Present issue is with a late 60's-early 70's Troybilt rotortiller. The ole girl has been sitting for a few years but appears to be in relatively good shape. I've removed, disassemble, and cleaned the carburetor and replaced the float valve, seat, and bowl gasket. After installation, she fired off on the first pull, I played with the high and low speed needle valves and have it running better than ever. The problem, after shutting down fuel eventually seeps from the carb throat after approximately 10 to 15 minutes. My gut feeling tells me the fuel is leaking by the float valve and seat. Is there something I may be missing before I replace the seat again? 
Initially I had set the float (according to the manual) too high so I adjusted it sit parallel to bowl seal, still leaks. 
Thanks for any assistance offered.


----------



## 30yearTech (Sep 14, 2006)

Make sure that the float bowl vent is clear, if the bowl does not vent properly it can cause a flooding type condition.

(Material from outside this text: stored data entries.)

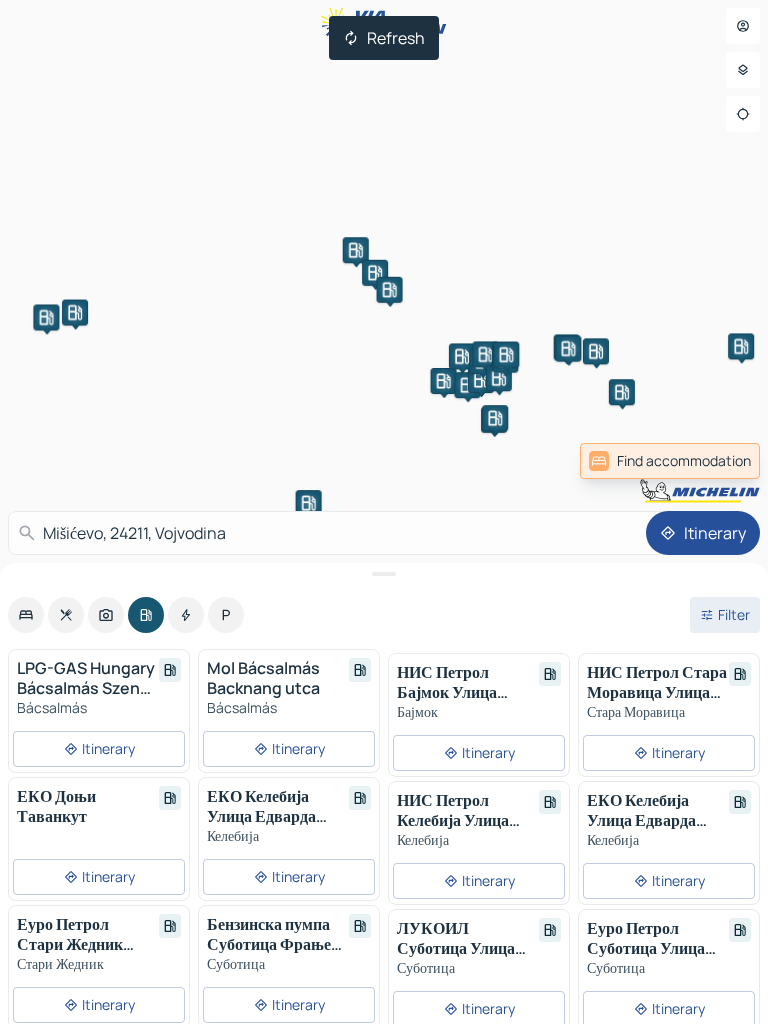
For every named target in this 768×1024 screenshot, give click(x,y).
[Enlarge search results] (384, 574)
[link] (670, 461)
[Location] (743, 114)
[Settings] (743, 70)
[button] (46, 317)
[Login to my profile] (743, 26)
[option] (26, 615)
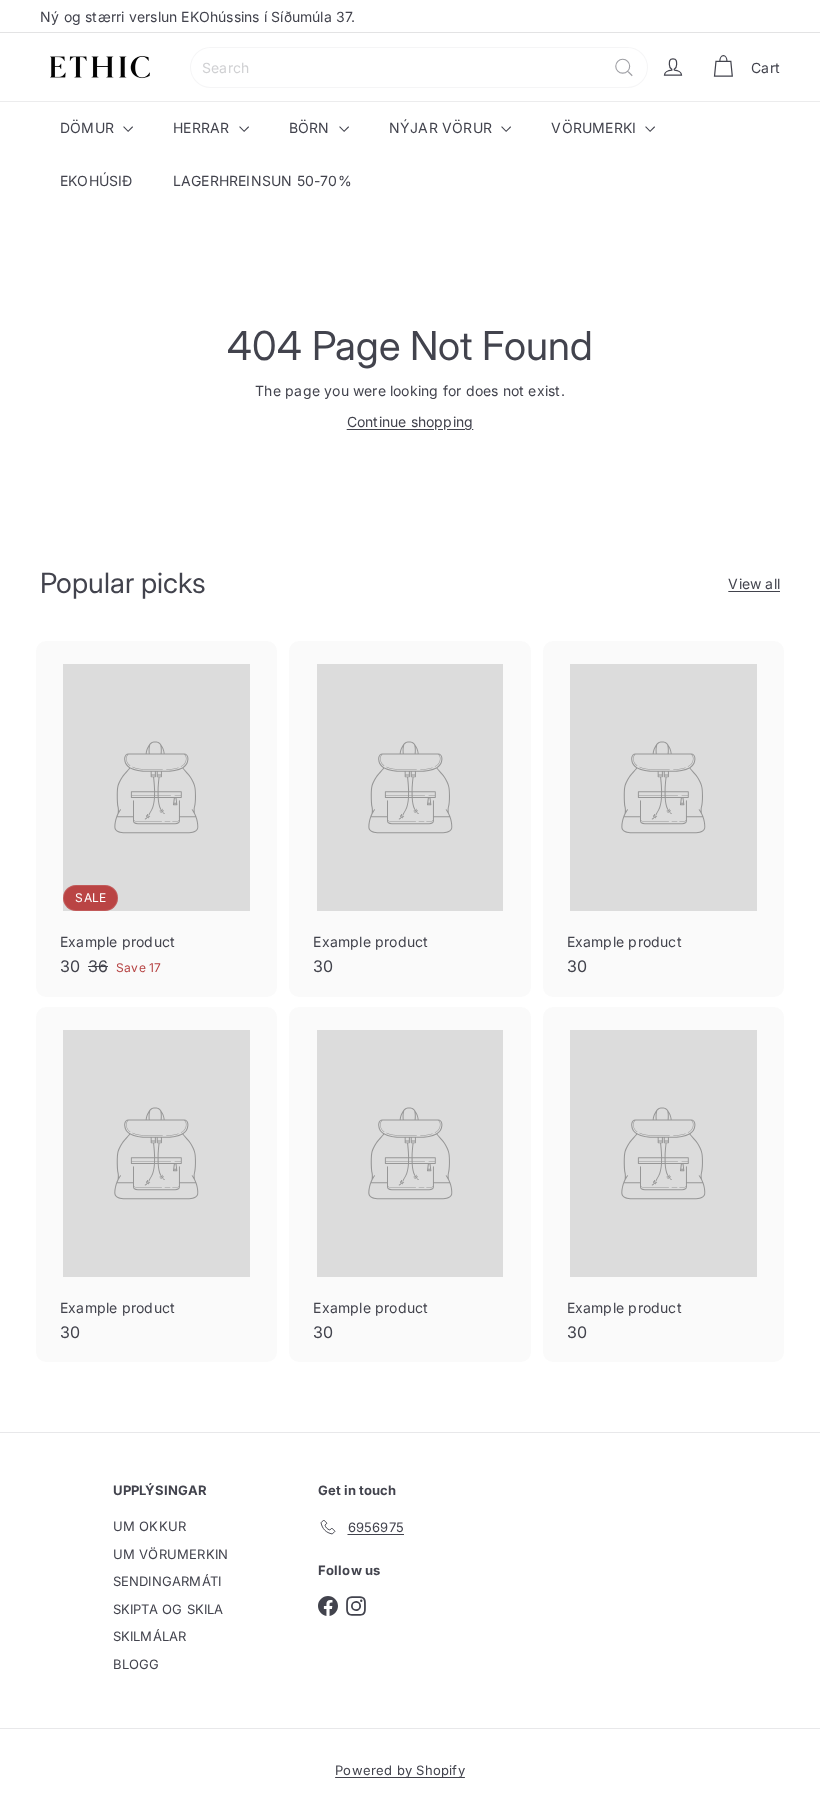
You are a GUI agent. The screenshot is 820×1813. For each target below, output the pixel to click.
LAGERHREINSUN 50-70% (262, 180)
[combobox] (419, 67)
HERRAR (203, 127)
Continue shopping (410, 421)
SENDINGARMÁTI (167, 1581)
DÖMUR (89, 127)
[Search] (624, 67)
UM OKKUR (150, 1526)
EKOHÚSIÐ (96, 180)
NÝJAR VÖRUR (443, 127)
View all (754, 583)
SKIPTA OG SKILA (168, 1609)
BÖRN (311, 127)
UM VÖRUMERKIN (171, 1554)
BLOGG (136, 1664)
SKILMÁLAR (150, 1636)
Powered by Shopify (400, 1770)
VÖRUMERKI (595, 127)
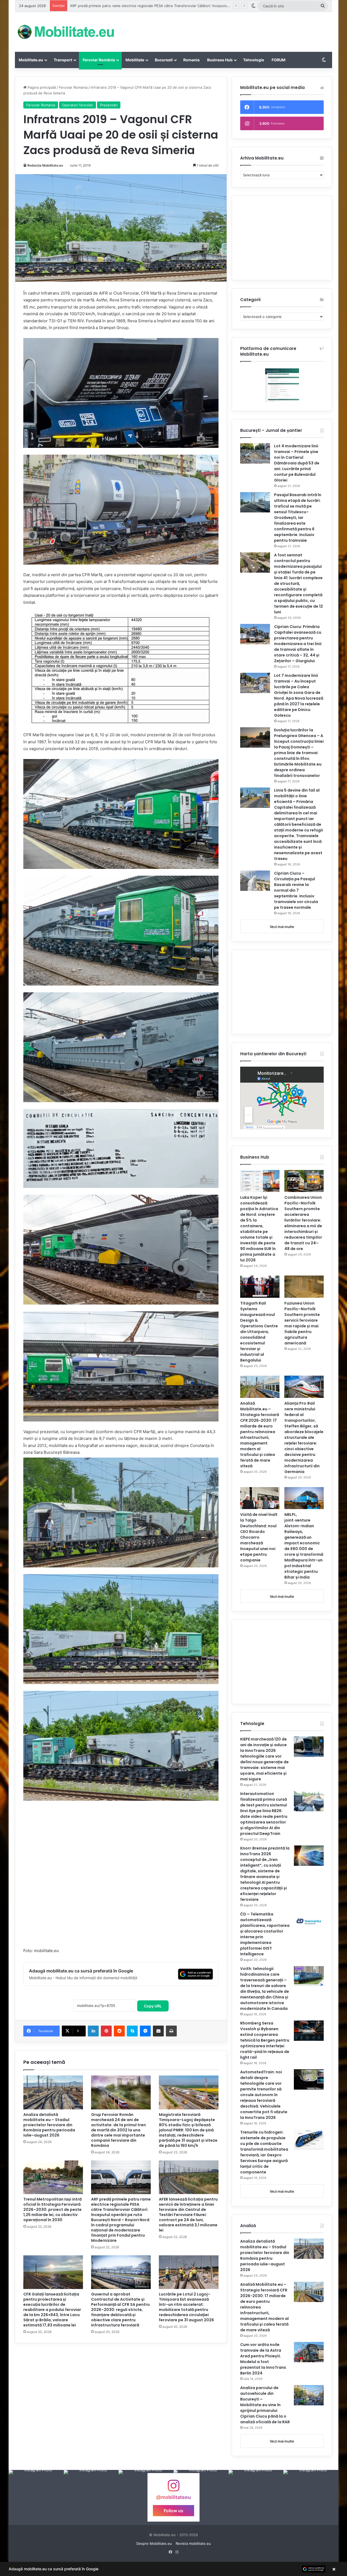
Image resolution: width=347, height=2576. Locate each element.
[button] (173, 2569)
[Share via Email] (158, 2031)
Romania (191, 60)
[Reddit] (119, 2031)
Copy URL (153, 2006)
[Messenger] (145, 2031)
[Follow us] (173, 2488)
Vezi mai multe (282, 926)
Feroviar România (99, 60)
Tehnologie (253, 60)
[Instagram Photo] (36, 2497)
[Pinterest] (106, 2031)
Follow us (173, 2510)
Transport (63, 60)
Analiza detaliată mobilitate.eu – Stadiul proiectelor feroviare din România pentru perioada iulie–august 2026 (49, 2125)
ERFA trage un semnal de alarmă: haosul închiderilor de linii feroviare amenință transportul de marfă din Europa (163, 6)
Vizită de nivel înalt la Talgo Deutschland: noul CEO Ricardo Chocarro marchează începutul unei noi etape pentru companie (259, 1537)
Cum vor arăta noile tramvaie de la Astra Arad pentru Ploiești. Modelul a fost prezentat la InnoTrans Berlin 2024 (263, 2359)
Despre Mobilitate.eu (154, 2543)
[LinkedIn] (93, 2031)
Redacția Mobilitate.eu (45, 165)
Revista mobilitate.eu (193, 2543)
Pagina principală (41, 87)
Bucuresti (164, 60)
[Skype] (132, 2031)
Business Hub (220, 60)
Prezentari (108, 105)
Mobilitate (135, 60)
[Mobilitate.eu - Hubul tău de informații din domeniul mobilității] (65, 32)
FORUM (278, 60)
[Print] (171, 2031)
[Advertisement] (227, 29)
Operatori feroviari (77, 105)
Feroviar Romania (73, 87)
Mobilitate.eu (31, 60)
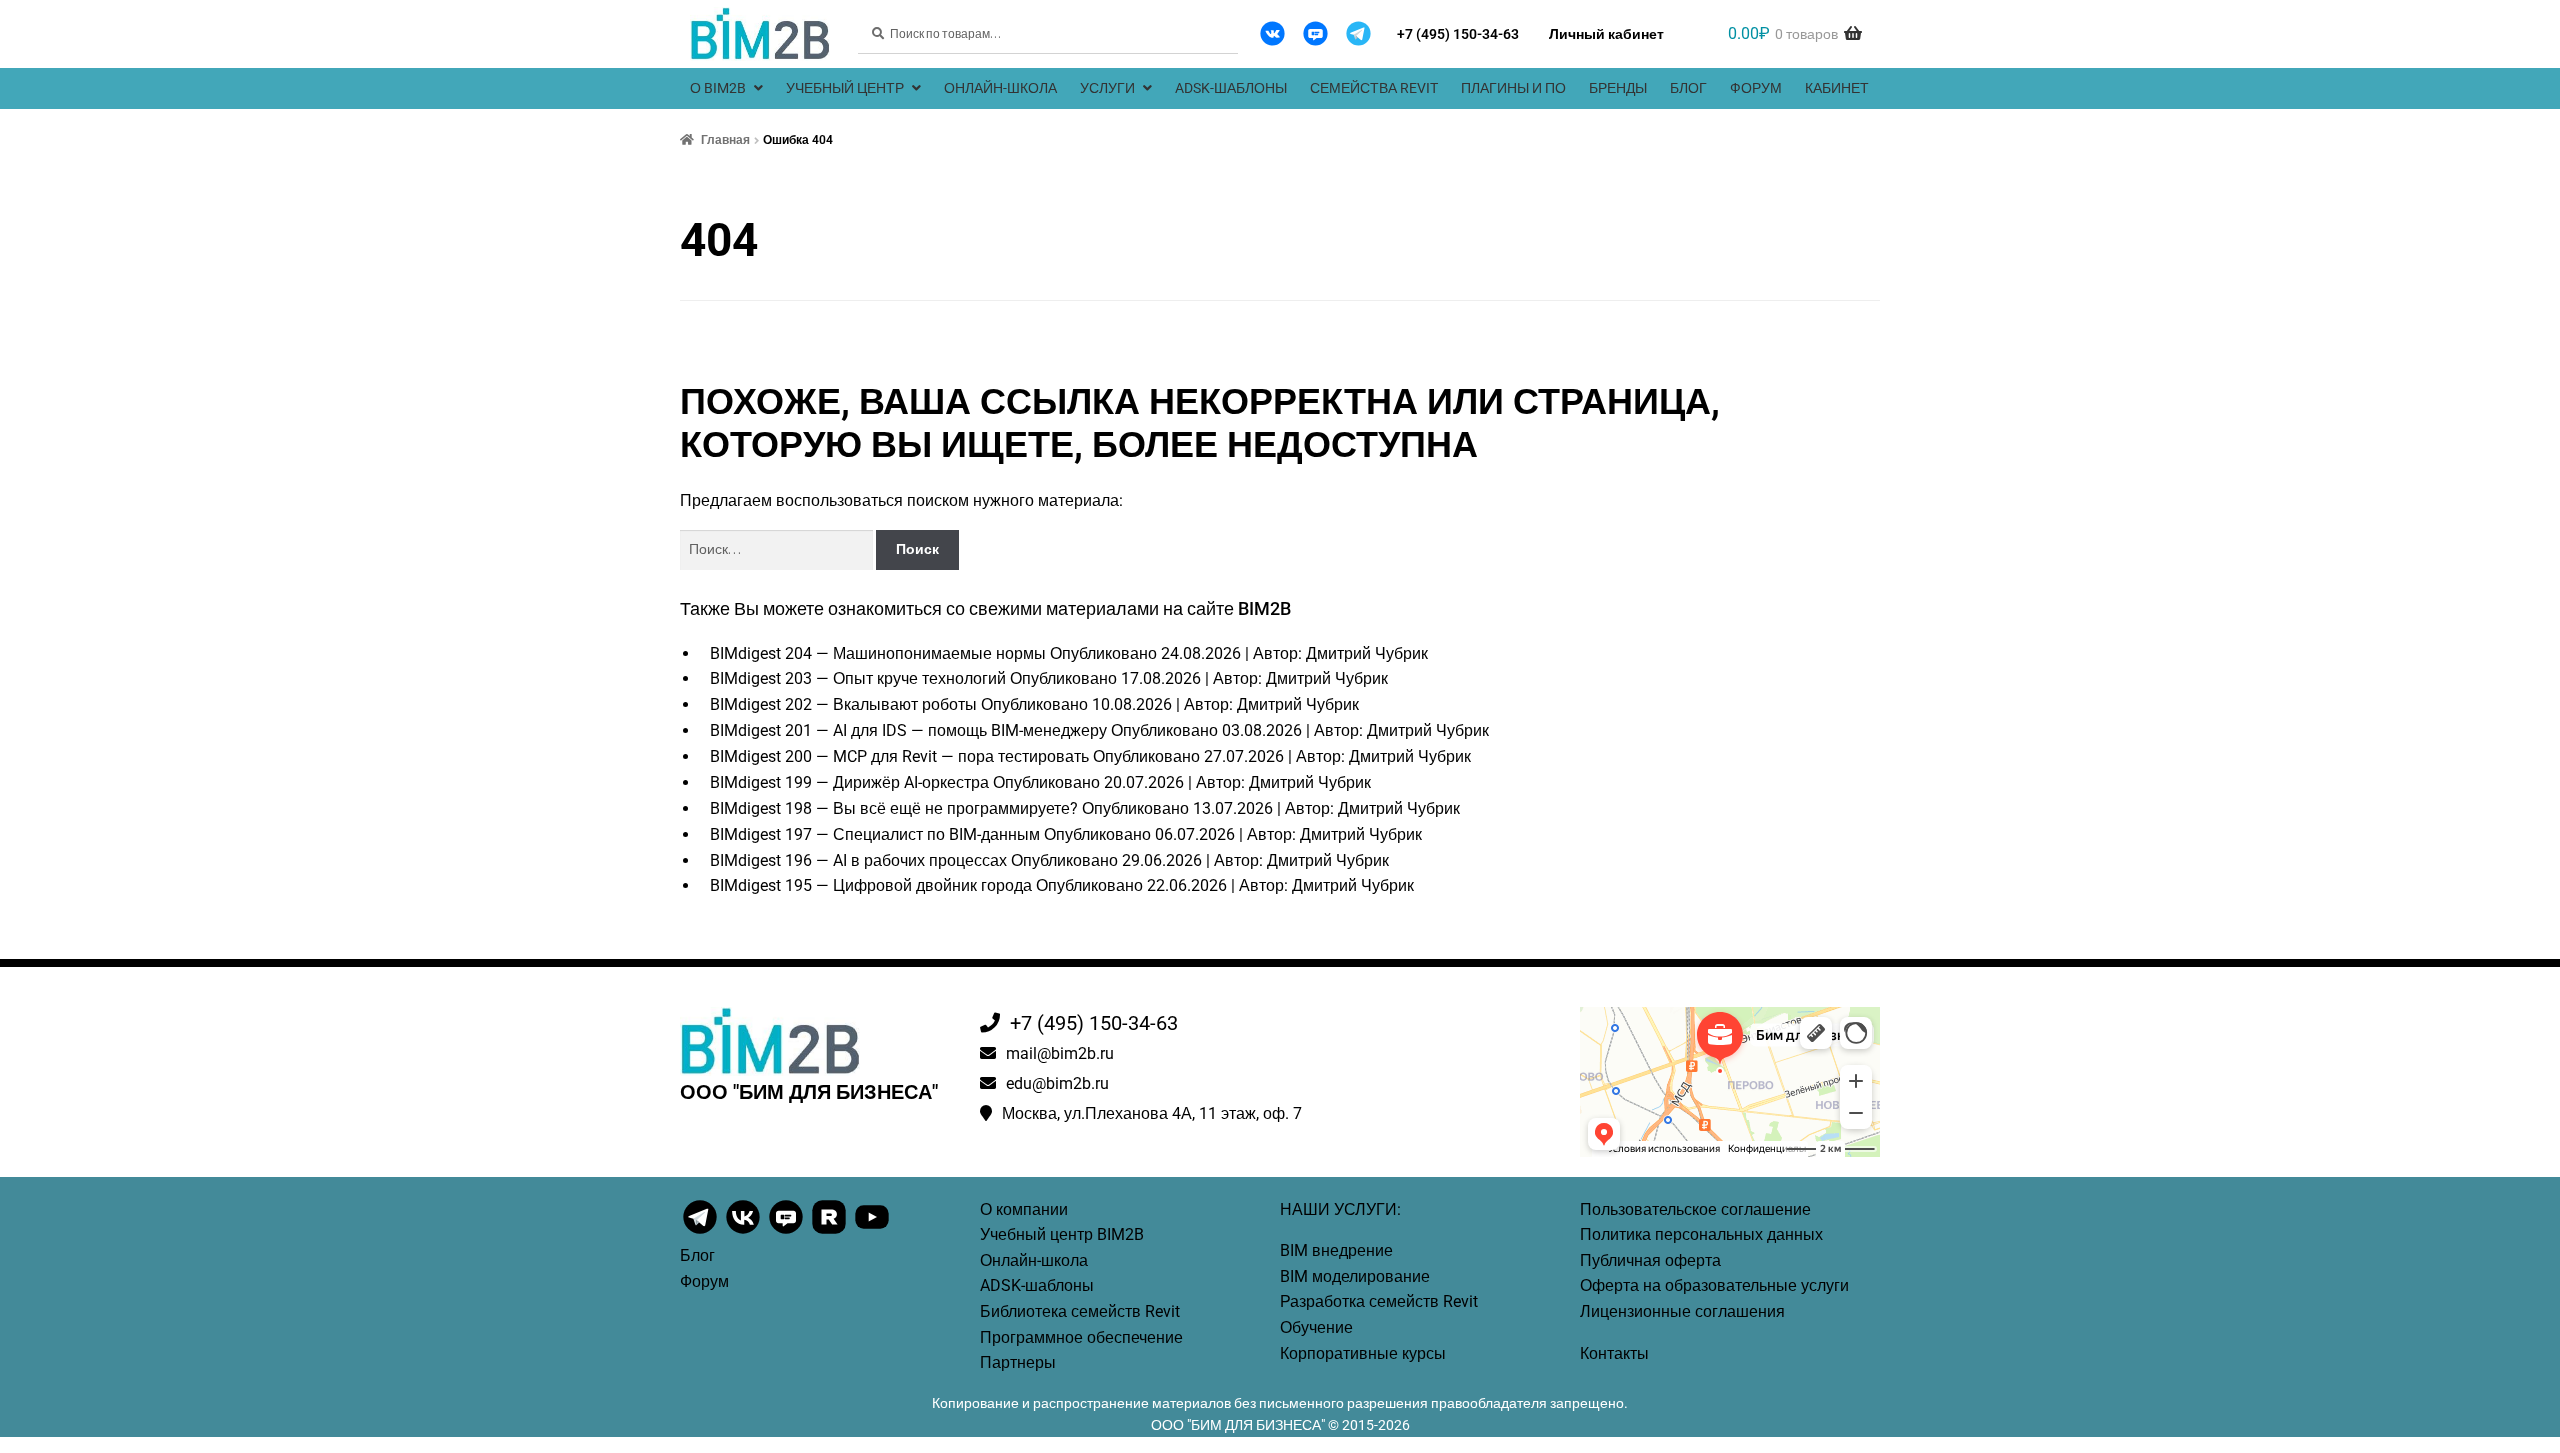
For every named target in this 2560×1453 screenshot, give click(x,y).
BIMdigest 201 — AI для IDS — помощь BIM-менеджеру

Also make sure that there is no fuel inside the float, and that the seat was not installed upside down.

:thumbsup::thumbsup:


----------



## woofy (Aug 16, 2011)

*HH60 Carb issue*

Thanks, I did not check the vent but, after doing some research I do believe I installed the seat incorrectly, dah. The float was checked and is fine. So it looks like I can blow out the seat and reinstall it correctly, and take it from there. Thanks Much


----------



## duffer72 (Jul 23, 2011)

if all else fails and you have room just put in an inline shut off valve, when you are finished using it shut the fuel off and let it run until it dies.


----------



## woofy (Aug 16, 2011)

*HH60 Carb*

I performed a few tasks while the carburetor was removed. I removed and reset the choke plate (it was binding, somewhat), cleaned the shaft and reinstalled the float valve seat, correctly, and reset the float level. No leaks noted after installation, engine started on first pull and no leaks noted after shutdown. Thanks guys, for all the input.


----------